França e Portugal só voltaram a encontrar-se em 1996, no Parque dos Príncipes, para o que foi o meu primeiro duelo franco-lusitano ao vivo: lá estive, ao serviço do Público. Repetiu-se o resultado (3-2 para a França), sendo que Portugal esteve por duas vezes em vantagem e já aquecia os motores para o Europeu de Inglaterra, cuja qualificação tinha sido garantida meses antes. Pode ver aqui um resumo do jogo. E antes do jogo de 2000 houve ainda um particular, em Braga, em 1997, que os franceses ganharam por 2-0, como pode ver aqui. A França ia a caminho do título de campeã mundial, que acabou por conquistar em 1998, e Portugal da sua última ausência numa grande competição internacional. Até que chegou 2000 e a hipótese de vingar 1984. Portugal não ganhava à França há 25 anos, desde o tal jogo de Colombes, mas estava muito forte naquele Europeu, que acompanhei ao serviço do Record.
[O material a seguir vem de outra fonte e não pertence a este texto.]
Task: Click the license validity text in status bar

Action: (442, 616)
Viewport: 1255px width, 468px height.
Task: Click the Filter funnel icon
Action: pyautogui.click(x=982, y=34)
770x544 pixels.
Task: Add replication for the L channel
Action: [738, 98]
A seleção de Humberto Coelho tinha ganho por 3-2 à Inglaterra, por 1-0 à Roménia e por 3-0 à Alemanha, antes de bater a Turquia por 2-0 e assegurar a segunda presença nas meias-finais da prova. O adversário era o mesmo da primeira: a França, que de caminho até perdera com a Holanda, por 3-2.
Nuno Gomes chegou a colocar a equipa de Portugal na frente e como, já na segunda parte, Henry empatou para os franceses. O jogo foi para prolongamento e ia ser decidido pela regra do Golo de Ouro – quem marcasse ganhava. E foi a três minutos do fim que Abel Xavier meteu a mão esquerda a um remate de Wiltord que já tinha passado Baía. Penalti, decretou o árbitro, o austríaco Gunther Benko, graças a uma indicação firme do auxiliar, o eslovaco Igor Sramka. Os portugueses perderam a cabeça, houve casos de mau comportamento, castigos, mas Zidane é que não esteve com meias medidas e fez o golo que levou a França à final.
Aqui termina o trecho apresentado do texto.